Sur l’article 700 du code de procédure civile et les dépens
Le sens du présent arrêt conduit à infirmer le jugement déféré en ce qui concerne le sort des dépens de première instance et l’application qui est faite de l’article 700 du code de procédure civile.
Il apparaît équitable d’allouer au syndicat des copropriétaires la somme de 3.000 € sur le fondement de l’article 700 du code de procédure civile.
Mme X, partie perdante, sera condamnée aux dépens de première instance et d’appel, qui pourront être recouvrés conformément aux dispositions de l’article 699 du code de procédure civile.
PAR CES MOTIFS
La cour,
Statuant par défaut,
Infirme le jugement,
Statuant à nouveau,
Condamne Mme X à verser au syndicat des copropriétaires de l’immeuble situé XXX à Antony (Hauts-de-Seine) les sommes de :
* 7.664,93 € selon décompte arrêté au 4 août 2016 (pièce 22) pour la période allant
du 14 janvier 2014 au 4 août 2016, comprenant la 3e échéance de provision pour charges courantes avec intérêts au taux légal à compter du 13 septembre 2016, date de la signification des dernières conclusions de l’appelant,
* 1.427,52 € au titre des dispositions de l’article 10-1 de la loi du 10 juillet 1965, avec intérêts au taux légal à compter du 13 septembre 2016,
* 2.500 € à titre de dommages et intérêts,
* 3.000 € sur le fondement de l’article 700 du code de procédure civile,
Rejette toutes autres demandes,
Condamne Mme X aux dépens de première instance et d’appel,
Dit qu’ils seront recouvrés conformément à l’article 699 du code de procédure civile.

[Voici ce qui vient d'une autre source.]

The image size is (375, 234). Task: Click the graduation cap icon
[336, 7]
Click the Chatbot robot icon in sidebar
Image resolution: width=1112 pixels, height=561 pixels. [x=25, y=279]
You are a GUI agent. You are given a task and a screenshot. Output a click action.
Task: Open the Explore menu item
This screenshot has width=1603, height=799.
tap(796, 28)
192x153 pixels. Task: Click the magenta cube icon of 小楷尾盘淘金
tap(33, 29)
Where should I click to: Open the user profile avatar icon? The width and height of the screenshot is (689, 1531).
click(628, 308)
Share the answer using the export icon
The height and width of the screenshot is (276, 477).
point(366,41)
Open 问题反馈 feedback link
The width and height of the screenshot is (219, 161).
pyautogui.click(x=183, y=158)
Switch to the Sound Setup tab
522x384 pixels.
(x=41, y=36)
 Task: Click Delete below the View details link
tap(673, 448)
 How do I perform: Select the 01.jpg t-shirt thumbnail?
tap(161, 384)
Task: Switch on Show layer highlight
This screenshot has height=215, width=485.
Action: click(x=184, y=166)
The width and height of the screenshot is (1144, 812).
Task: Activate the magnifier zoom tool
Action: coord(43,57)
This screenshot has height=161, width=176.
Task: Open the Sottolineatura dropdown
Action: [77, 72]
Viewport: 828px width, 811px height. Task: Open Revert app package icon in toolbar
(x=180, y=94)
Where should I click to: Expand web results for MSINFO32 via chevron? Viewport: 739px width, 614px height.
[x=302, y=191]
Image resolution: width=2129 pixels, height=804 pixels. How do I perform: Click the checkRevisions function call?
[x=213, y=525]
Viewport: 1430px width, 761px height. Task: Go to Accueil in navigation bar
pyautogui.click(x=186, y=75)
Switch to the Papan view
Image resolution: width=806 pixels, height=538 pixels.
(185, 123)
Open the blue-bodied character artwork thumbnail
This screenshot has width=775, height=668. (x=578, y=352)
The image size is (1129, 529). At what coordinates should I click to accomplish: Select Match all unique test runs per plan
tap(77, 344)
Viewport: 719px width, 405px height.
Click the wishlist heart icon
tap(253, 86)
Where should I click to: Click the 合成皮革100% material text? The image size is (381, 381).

Prononcé publiquement par mise à disposition de l’arrêt au greffe de la cour, les parties en ayant été préalablement avisées dans les conditions prévues au deuxième alinéa de l’article 450 du code de procédure civile.
Signé par Madame Michèle TIMBERT, Président et par Madame MULOT, Greffier, auquel la minute de la décision a été remise par le magistrat signataire.